College is not a guaranteed win. Things that can go wrong:

  • You don't graduate. About 40% of US students who start a four-year college do not finish within six years. If you don't finish, you typically pay much of the cost (tuition for the years you attended, foregone wages for the years you were in school) without getting most of the benefit (the degree credential).
  • You graduate but the labor market is bad for your degree. Some majors and some moments in time produce college graduates who struggle to find work matching their qualifications. Underemployment is real.
  • You take on debt that constrains future choices. Student debt averages about $30,000 per borrower at graduation; some students borrow much more. Debt limits flexibility and can affect decisions about where to live, what to study, whether to start a business, when to have children.

For a typical student at a typical school, the expected value of college is positive. For some students at some schools, it's not. The economic question is not "should every 18-year-old go to college?" but "for this student, given their situation, is college the highest expected-value option?"

The decision

Comparing the $233,300 cost to the $800,000 earnings premium (plus non-financial benefits, minus downside risks), the math comes out favorably for college on average. But your decision should not be based on the average. It should be based on your situation.

Some questions to ask yourself:

  1. What are the realistic alternative paths? Is the $33,000/year job actually available to you, or is it harder to find than the textbook number suggests?
  2. How likely are you to graduate? Honestly. If your situation makes graduating in four years uncertain, the expected cost rises sharply.
  3. What major and career are you considering? The earnings premium varies by major. The variance matters.
  4. Can you afford the visible cost without taking on burdensome debt? If not, what is the marginal cost of debt itself?
  5. What non-financial benefits do you specifically value? Network? Knowledge? Personal growth? The chance to leave home for four years?

There is no single right answer. The economic framework gives you a structured way to ask the question.

A note on the framing

You will hear both of these claims, often from the same people:

  • "College is worth it. The earnings premium is huge. Of course you should go."
  • "College is a scam. Tuition is unaffordable. Student debt is crushing. Don't go."

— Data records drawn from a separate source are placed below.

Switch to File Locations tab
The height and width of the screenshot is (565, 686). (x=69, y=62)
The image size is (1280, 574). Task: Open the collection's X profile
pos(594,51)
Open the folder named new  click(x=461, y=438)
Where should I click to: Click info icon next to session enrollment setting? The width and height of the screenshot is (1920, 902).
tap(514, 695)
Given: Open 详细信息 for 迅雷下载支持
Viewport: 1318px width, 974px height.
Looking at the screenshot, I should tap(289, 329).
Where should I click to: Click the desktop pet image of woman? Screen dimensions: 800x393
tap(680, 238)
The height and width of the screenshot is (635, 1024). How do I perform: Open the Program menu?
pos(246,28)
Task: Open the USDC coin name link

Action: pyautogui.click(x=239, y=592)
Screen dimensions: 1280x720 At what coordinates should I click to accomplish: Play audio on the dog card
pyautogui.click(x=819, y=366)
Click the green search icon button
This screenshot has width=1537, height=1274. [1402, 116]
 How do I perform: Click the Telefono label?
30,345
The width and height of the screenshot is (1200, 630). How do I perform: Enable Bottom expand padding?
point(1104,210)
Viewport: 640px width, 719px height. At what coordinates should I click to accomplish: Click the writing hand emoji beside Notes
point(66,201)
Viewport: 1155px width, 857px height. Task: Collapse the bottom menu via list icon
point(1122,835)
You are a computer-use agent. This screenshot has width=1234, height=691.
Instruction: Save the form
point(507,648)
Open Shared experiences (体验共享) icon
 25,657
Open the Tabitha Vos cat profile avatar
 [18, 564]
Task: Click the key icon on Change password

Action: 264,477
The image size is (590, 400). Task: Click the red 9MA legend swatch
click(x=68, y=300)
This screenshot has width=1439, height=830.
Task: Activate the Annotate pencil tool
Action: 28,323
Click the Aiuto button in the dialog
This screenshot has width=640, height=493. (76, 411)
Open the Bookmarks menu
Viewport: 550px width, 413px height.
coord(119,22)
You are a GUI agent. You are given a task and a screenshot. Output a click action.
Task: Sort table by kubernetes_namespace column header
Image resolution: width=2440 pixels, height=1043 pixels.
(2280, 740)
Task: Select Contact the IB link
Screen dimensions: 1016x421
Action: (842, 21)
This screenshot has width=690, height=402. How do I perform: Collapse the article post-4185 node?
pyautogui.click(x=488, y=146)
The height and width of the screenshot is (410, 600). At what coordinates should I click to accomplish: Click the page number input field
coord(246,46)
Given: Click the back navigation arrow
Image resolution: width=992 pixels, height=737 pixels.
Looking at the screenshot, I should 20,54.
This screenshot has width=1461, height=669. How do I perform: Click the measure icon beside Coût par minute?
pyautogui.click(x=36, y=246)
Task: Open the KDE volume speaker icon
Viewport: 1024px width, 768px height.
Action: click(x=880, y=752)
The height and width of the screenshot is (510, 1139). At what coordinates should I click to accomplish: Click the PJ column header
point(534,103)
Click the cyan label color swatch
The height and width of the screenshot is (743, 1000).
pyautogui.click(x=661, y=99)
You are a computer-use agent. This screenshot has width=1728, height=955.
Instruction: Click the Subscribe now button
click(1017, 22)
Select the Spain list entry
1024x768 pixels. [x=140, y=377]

Both claims are exaggerations. The truth is more nuanced. College has positive expected value for most students at most schools — particularly for students who graduate, particularly in fields with strong labor markets, particularly when affordable. It does not have positive expected value for every student at every school in every situation. The economic question is which case applies to you.

Don't let people who treat their answer as universal tell you what your decision should be. Apply the framework. Ask the questions. Decide for yourself.

Discussion questions

  1. Compute the cost of your own college (or hypothetical college) using the framework above. Is your total cost similar to the $233,300 figure, or different? Why?
  2. The case study uses a 1.5% annual real raise for the wage trajectory of someone working instead of going to college. Is that realistic for the kind of jobs available in your area? What would the calculation look like with a different assumption?
  3. Of the non-financial benefits of college, which do you personally value most? Which least?
  4. Of the downside risks, which worries you most?
  5. Suppose you knew with certainty that your post-college job would pay exactly the same as your no-college job. Would you still go to college? Why or why not?
  6. Some economists have argued that the "earnings premium" of college is largely a signaling effect — colleges identify smart, motivated, hardworking students and credential them, but the actual learning that happens at college contributes less than the credential. If this is true, what does it imply for the cost-benefit calculation? What does it imply for someone who could graduate from a less-expensive school?